*SOURCE EXTRACT*:
============================================================
The guard welcomes passengers aboard his train at Kensington with a weary, despairing sigh, before announcing that it'll probably be calling at Watford Junction, Leighton Buzzard, Bletchley, Milton Keynes and Rugby. He's in no mood to take the game to its next level by reading out a list of stations that it could "possibly" call at - Norwich, Torquay, Inverness, Bangor, perhaps - but that'll surely come in the future.

It's Thursday. We're on our way to Glasgow. It's a seven hour journey, so we're expecting a fairly arduous trip. We don't yet know that, by the time we arrive, we'll be desperately clinging onto what's left of our sanity.

Our train arrives at Watford. Thanks to a signal failure at Earlswood, it's fifteen minutes late. We've missed our connection...except we haven't, because Virgin couldn't find anyone to drive the train and it's also fifteen minutes late. Giving three cheers for Richard Branson, we climb aboard. It will be our home for the next eight hours.

We travel north. Slowly. Outside, only landmarks, no lights, no idea where we are or where we're going. We stop. We start again, slowly. We stop again. We reach Rugby. It takes about three hours. Our train manager - Steve, whose deadpan voice will become very familiar to us - announces that there's a derailment at Stafford and threatens "severe" delays. We settle in for the duration.

To avoid Stafford, we'll be going via Stoke. From Stoke, we'll be travelling south (obviously) to Stafford and then resuming our journey. Steve no longer has any idea when, or even if, we're going to arrive at our eventual destination and is merely trying to avoid being lynched, something which he achieves with a combination of unerring courtesy and promises of refunds.

Anarchy is descending. The queue for the buffet is the length of three carriages. Inevitably, the alcohol runs out. Then the food. Then everything apart from tea, coffee, giant lollipops and Tic-Tacs. We buy anything that's available, hoarding supplies to delay the inevitability of turning to cannibalism.

We arrive at Stoke. We stay at Stoke for an eternity, before starting to reverse. We arrive at Stafford. We stay at Stafford for another eternity, then begin to head in the right direction. It's nearly midnight. According to Steve, our estimated time of arrival is three o'clock in the morning...and we all know that, in railway speak, "estimated" always means "minimum".
============================================================
*ACTIONS TO TAKE*:
**A.** Name every station the guard says the train will probably call at, according to the train journey account.
**B.** Translate this sentence from the train journey account into Spanish: "The queue for the buffet is the length of three carriages."
**C.** Extract the passage of the train journey account starting with "Our train arrives" and going on through "for the duration.".

*DATA LINES*:
============================================================
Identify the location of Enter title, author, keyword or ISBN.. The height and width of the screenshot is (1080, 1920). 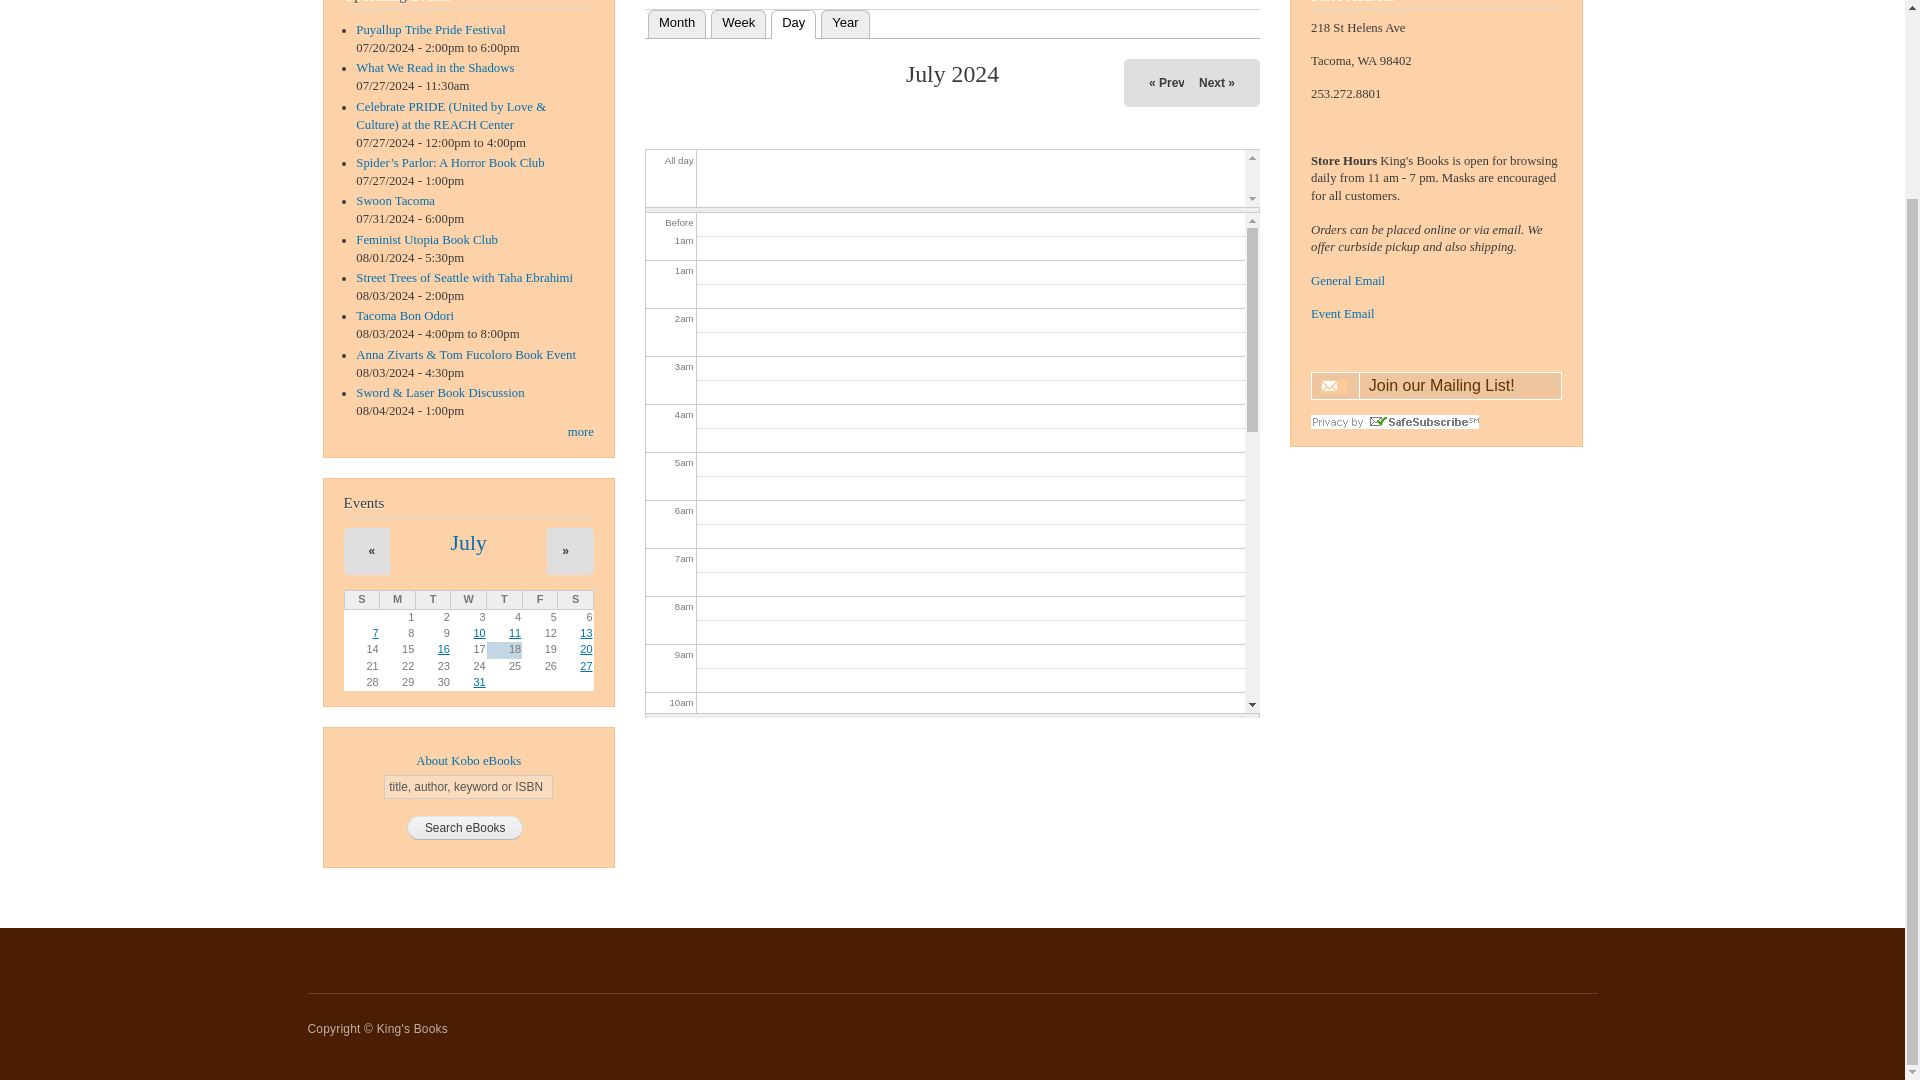
(468, 787).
============================================================
*SOLUTION LIST*:
**A.** Watford Junction, Leighton Buzzard, Bletchley, Milton Keynes, Rugby

**B.** La cola del bufé tiene la longitud de tres vagones.

**C.**
Our train arrives at Watford. Thanks to a signal failure at Earlswood, it's fifteen minutes late. We've missed our connection...except we haven't, because Virgin couldn't find anyone to drive the train and it's also fifteen minutes late. Giving three cheers for Richard Branson, we climb aboard. It will be our home for the next eight hours.

We travel north. Slowly. Outside, only landmarks, no lights, no idea where we are or where we're going. We stop. We start again, slowly. We stop again. We reach Rugby. It takes about three hours. Our train manager - Steve, whose deadpan voice will become very familiar to us - announces that there's a derailment at Stafford and threatens "severe" delays. We settle in for the duration.